Apple Recipes

published by viniyo on May 21, 2007

These are easy to make and lovely to enjoy recipes. Just give it a try and you will love it.

APPLE FOOL

  • 2 lbs. of apples

  • 1/2 lb. of dates

  • 3/4 pint of milk

  • 1/4 pint of cream

  • 6 cloves tied in muslin

  • Sugar

Pare, core, and cut up the apples, stone the dates, and gently stew the fruit
with a teacupful of water and the cloves until quite tender; when sufficiently
cooked, remove the cloves, and rub the fruit through a sieve; gradually mix in
the milk, which should be boiling, then the cream; serve cold with spongecake
fingers.

APPLE FLOAT

  • 12 apples, pared and cored

  • 1 1/2 pound of sugar

  • 1 large lemon

  • 1 ounce of gelatin

  • Water as necessary

Put the apples on with water enough to cover them and let them stew until
they look as if they would break; then take them out and put the sugar in the
same water; let the syrup come to a boil, put in the apples and let them stew
until done through and clear; then take them out, slice into the syrup one
large lemon and add an ounce of gelatin dissolved in a pint of cold water. Let
the whole mix well and come to a boil; then pour upon the apples. The syrup
will congeal. It is to be eaten cold with cream.

APPLE FRITTERS 1

  • 3 good juicy cooking apples

  • 3 eggs

  • 6 oz. of Allinson fine wheat meal

  • 1/2 pint of milk

  • Sugar

Pare and core the apples, and cut them into rounds 1/4 inch thick; make a
batter with the milk,
meal, and the eggs well beaten, adding sugar to taste. Have a frying-pan
ready on the fire with boiling oil, vege-butter, or butter, dip the apple slices
into the batter and fry the fritters until golden brown; drain them on blotting
paper, and keep them hot in the oven until all are done.

APPLE FRITTERS 2

  • 4 Eggs

  • 4 spoonfuls of fine flour

  • 1/4 pound of sugar

  • Milk

  • Nutmeg

  • Salt as necessary

Take four eggs and beat them very well, put to them four spoonfuls of
fine flour, a little milk, about a quarter of a pound of sugar, a
little nutmeg and salt, so beat them very well together; you must not
make it very thin, if you do it will not stick to the apple; take a
middling apple and pare it, cut out the core, and cut the rest in round
slices about the thickness of a shilling; (you may take out the core
after you have cut it with your thimble) have ready a little lard in a
stew-pan, or any other deep pan; then take your apple every slice
single, and dip it into your bladder, let your lard be very hot, so
drop them in; you must keep them turning whilst enough, and mind that
they be not over brown; as you take them out lay them on a pewter dish
before the fire whilst you have done; have a little white wine, butter
and sugar for the sauce; grate over them a little loaf sugar, and serve
them up.

SUPPLIED MATERIAL -
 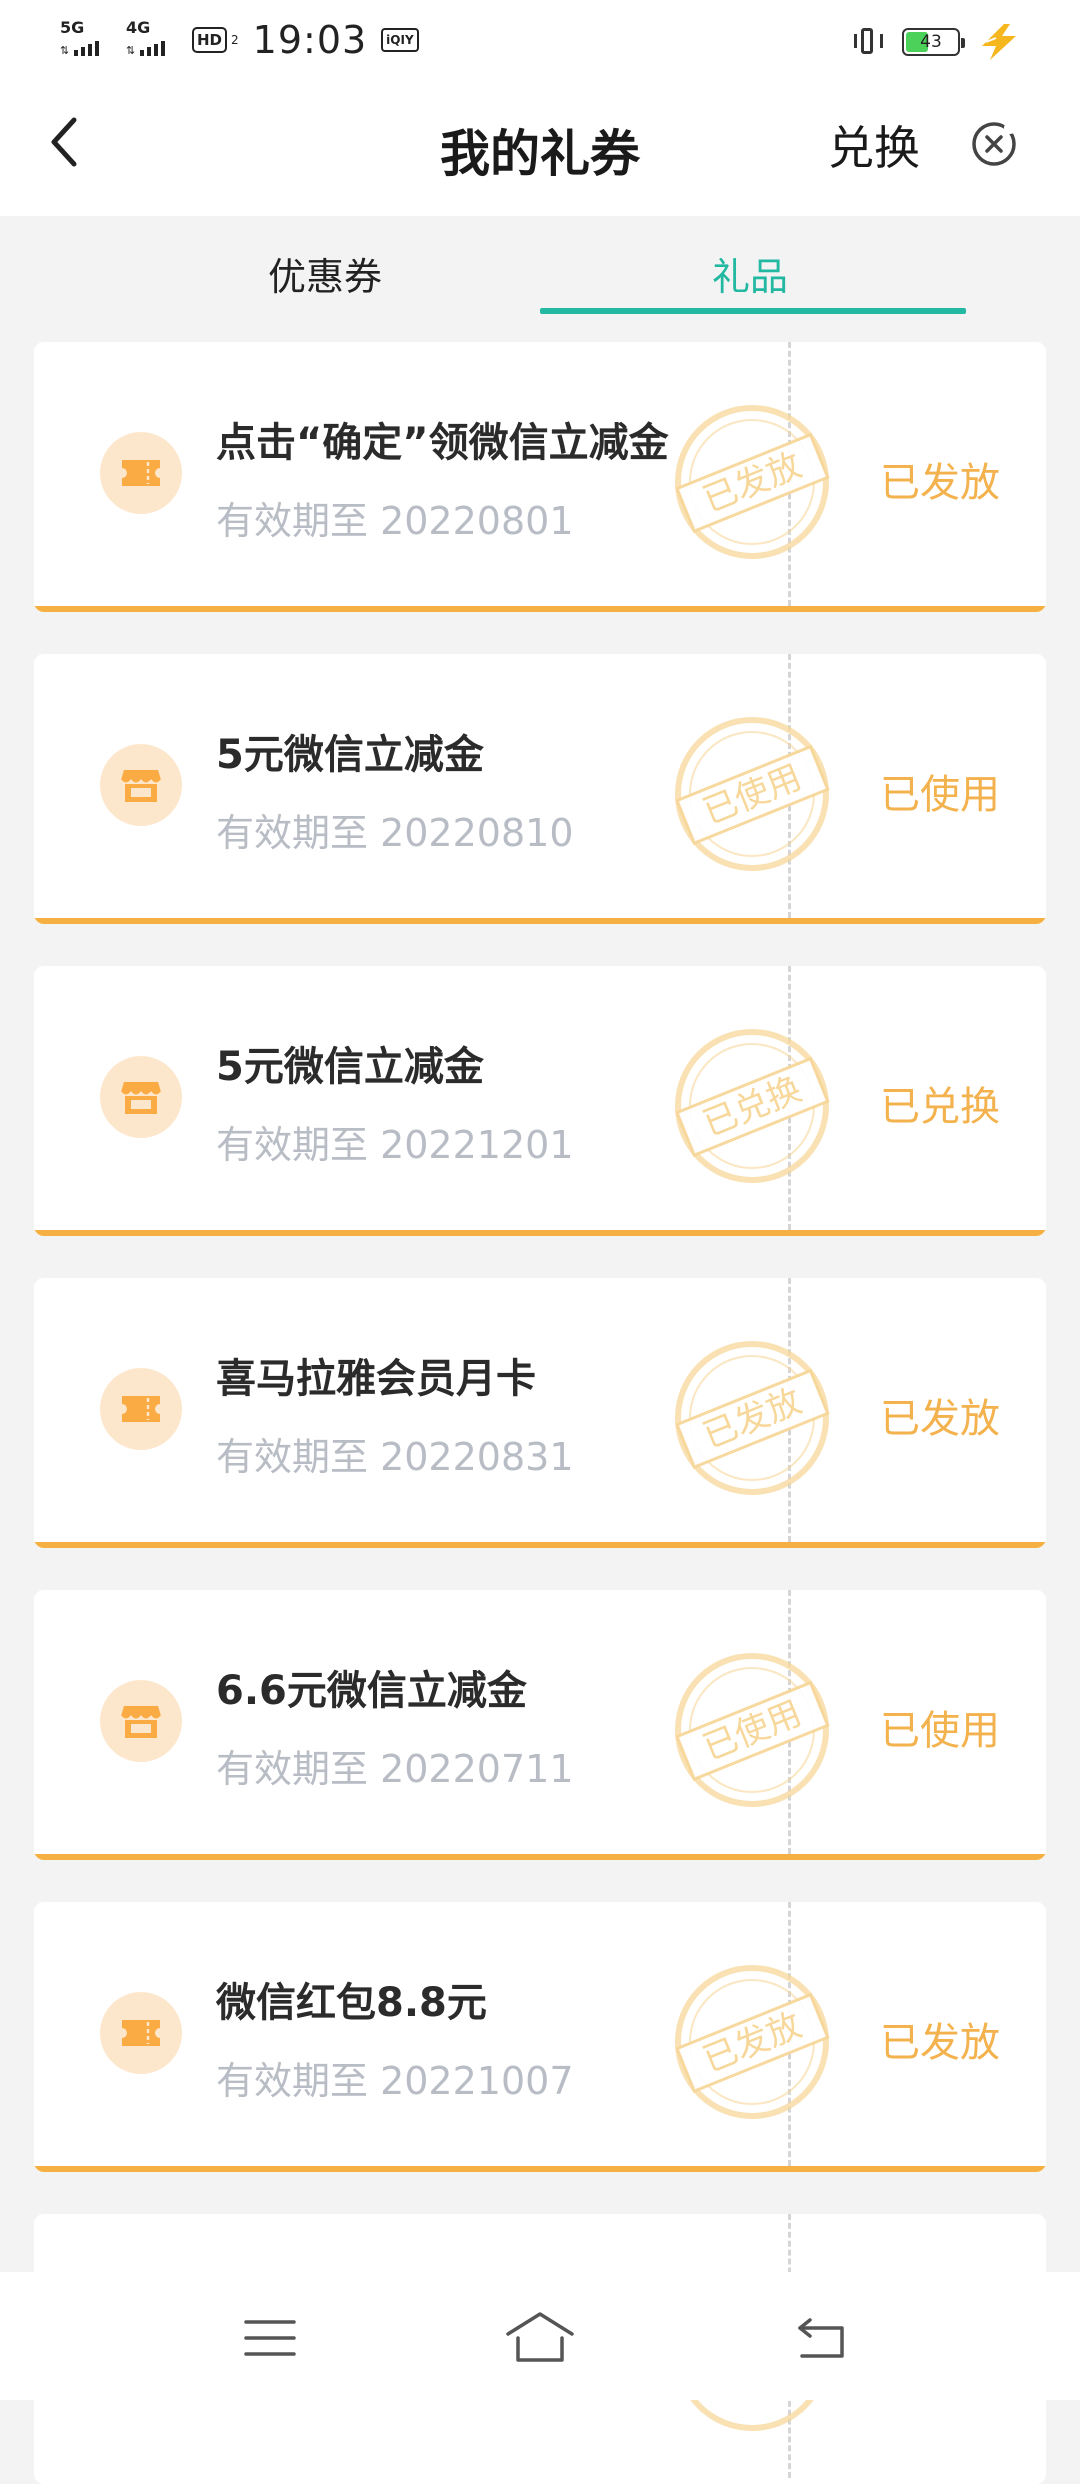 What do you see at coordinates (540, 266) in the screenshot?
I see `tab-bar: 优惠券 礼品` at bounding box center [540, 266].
---
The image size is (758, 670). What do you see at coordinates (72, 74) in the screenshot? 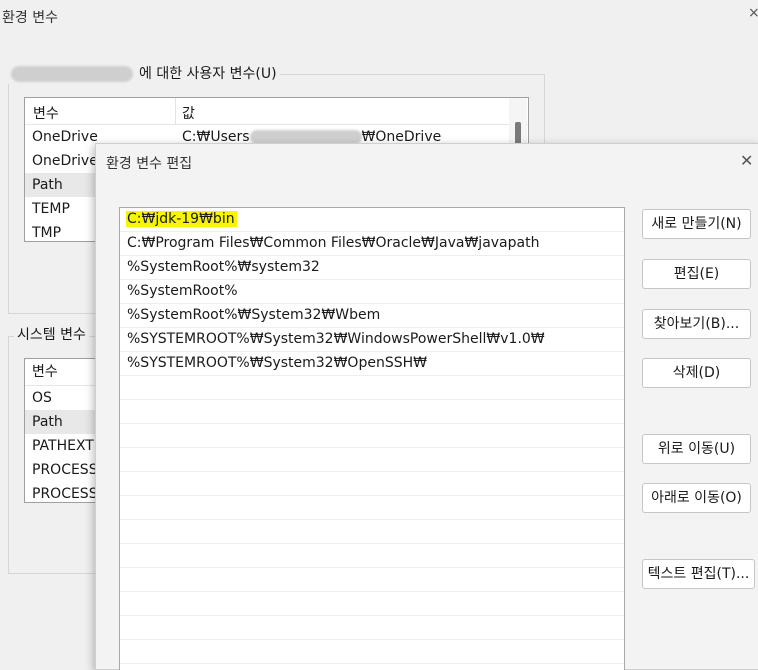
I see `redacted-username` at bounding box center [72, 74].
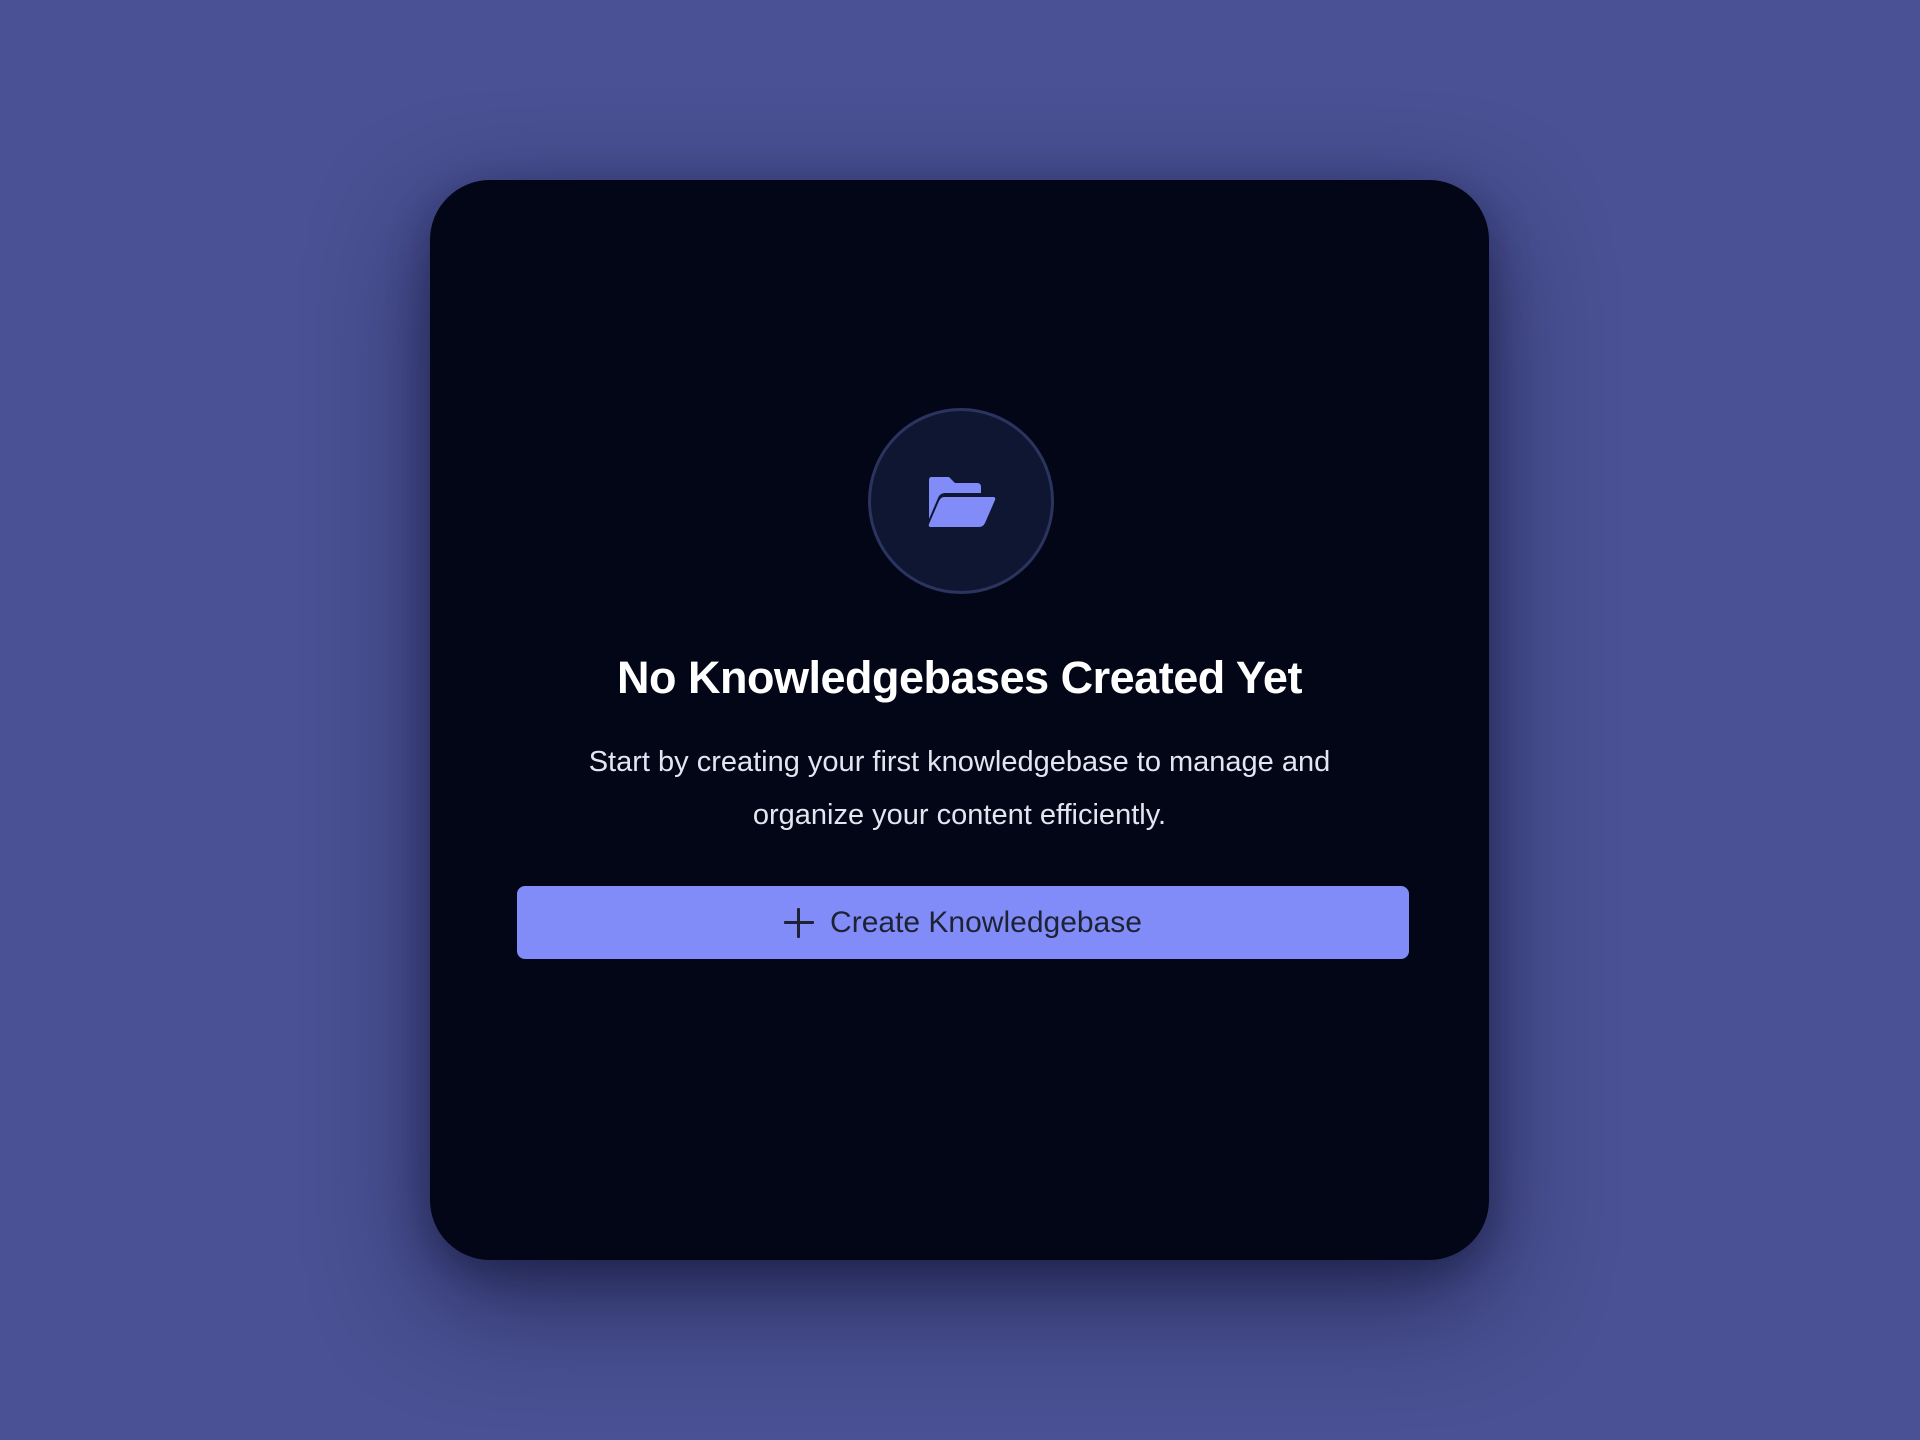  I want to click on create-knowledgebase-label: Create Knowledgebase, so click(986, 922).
--
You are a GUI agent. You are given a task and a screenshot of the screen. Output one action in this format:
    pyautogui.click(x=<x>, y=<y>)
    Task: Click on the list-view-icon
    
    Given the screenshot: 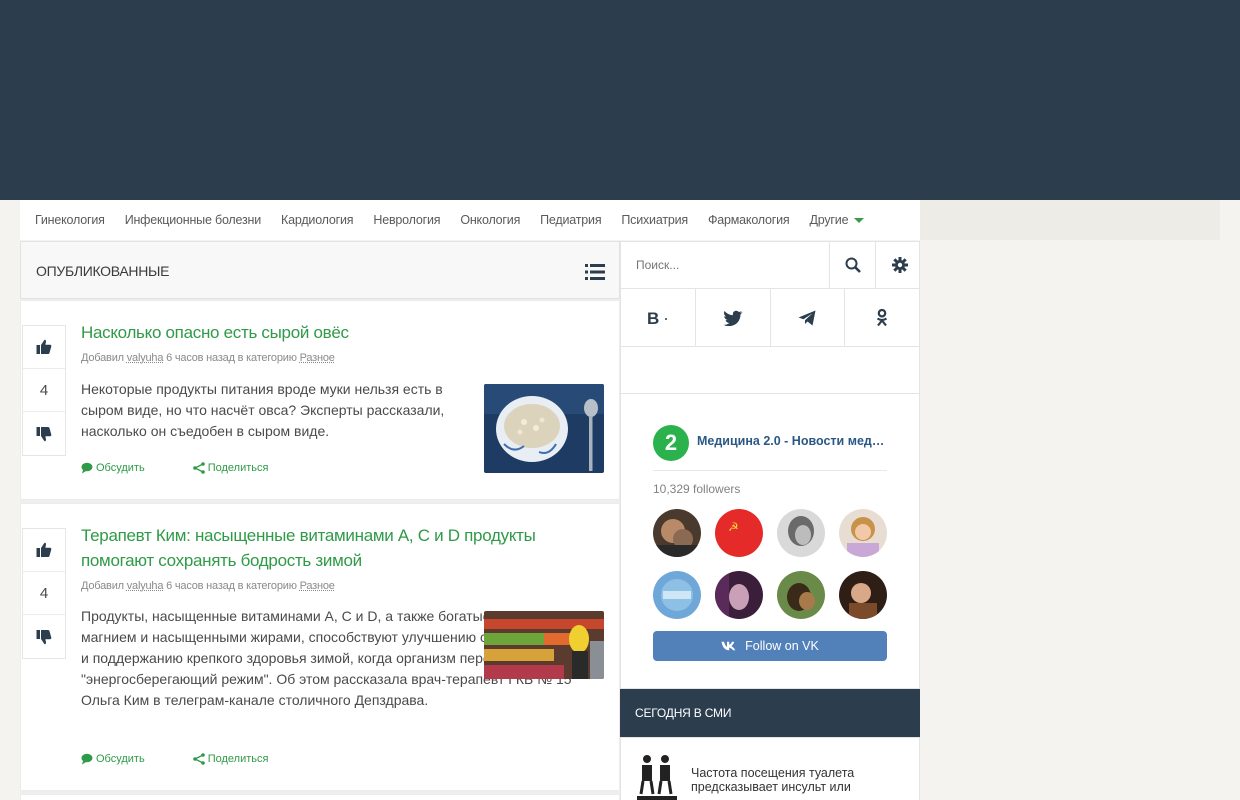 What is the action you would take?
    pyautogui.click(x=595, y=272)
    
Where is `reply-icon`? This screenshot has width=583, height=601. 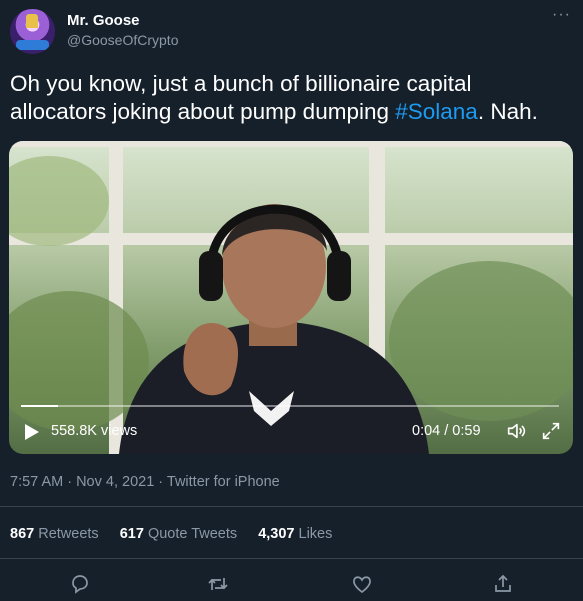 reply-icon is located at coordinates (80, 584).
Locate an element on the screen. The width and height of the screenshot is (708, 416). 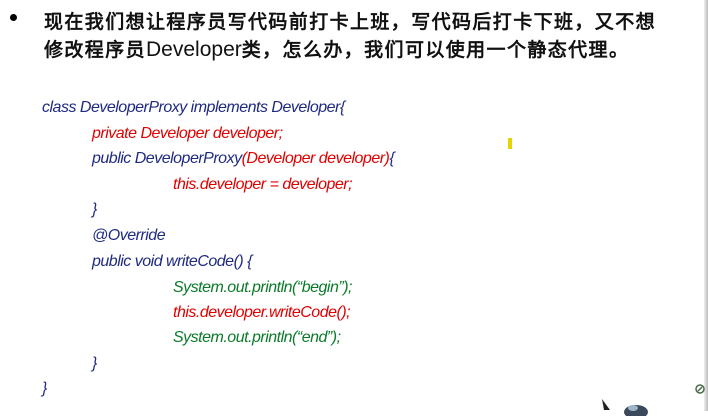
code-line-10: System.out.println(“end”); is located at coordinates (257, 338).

EXERCISES TO COMPLETE -
1. List the titles of the recipes in the apple recipes page.
2. Carry on the apple recipes page from its last line.

ANSWERS BY ITEM -
1.
APPLE FOOL
APPLE FLOAT
APPLE FRITTERS 1
APPLE FRITTERS 2

2.
APPLE FRITTERS 3

Make a batter in the proportion of one cup sweet milk to two cups flour, a
heaping teaspoonful of baking powder, two eggs beaten separately, one
tablespoonful of sugar and a salt spoon of salt; heat the milk a little more
than milk-warm, add it slowly to the beaten yolks and sugar; then add flour
and whites of the eggs; stir all together and throw in thin slices of good sour
apples, dipping the batter up over them; drop into boiling hot lard in large
spoonfuls with pieces of apple in each, and fry to a light brown. Serve with
maple syrup, or nice syrup made with clarified sugar.

BOILED APPLE PUDDING

  • 3 apples

  • 3 eggs

  • 1/4 pound of breadcrumbs

  • 1 lemon

  • 3 ounces sugar

  • 3 ounces of currants

  • 1/2 a wine-glassful of wine

  • Nutmeg

  • Butter

  • Sugar

Pare, core and mince the apples and mix with the bread crumbs, nutmeg,
grated sugar, currants; the juice of the lemon and half the rind grated. Beat
the eggs well, moisten the mixture with these and beat all together, adding
the wine last; put the pudding in a buttered mold, tie it down with a cloth;
boil one hour and a half and serve with sweet sauce.

APPLE AND BROWN-BREAD PUDDING

Take a pint of brown bread crumbs, a pint bowl of chopped apples, mix; add
two-thirds of a cupful of finely-chopped suet, a cupful of raisins, one egg, a
tablespoonful of flour, half a teaspoonful of salt. Mix with half a pint of milk,
and boil in buttered molds about two hours. Serve with sauce flavored with
lemon.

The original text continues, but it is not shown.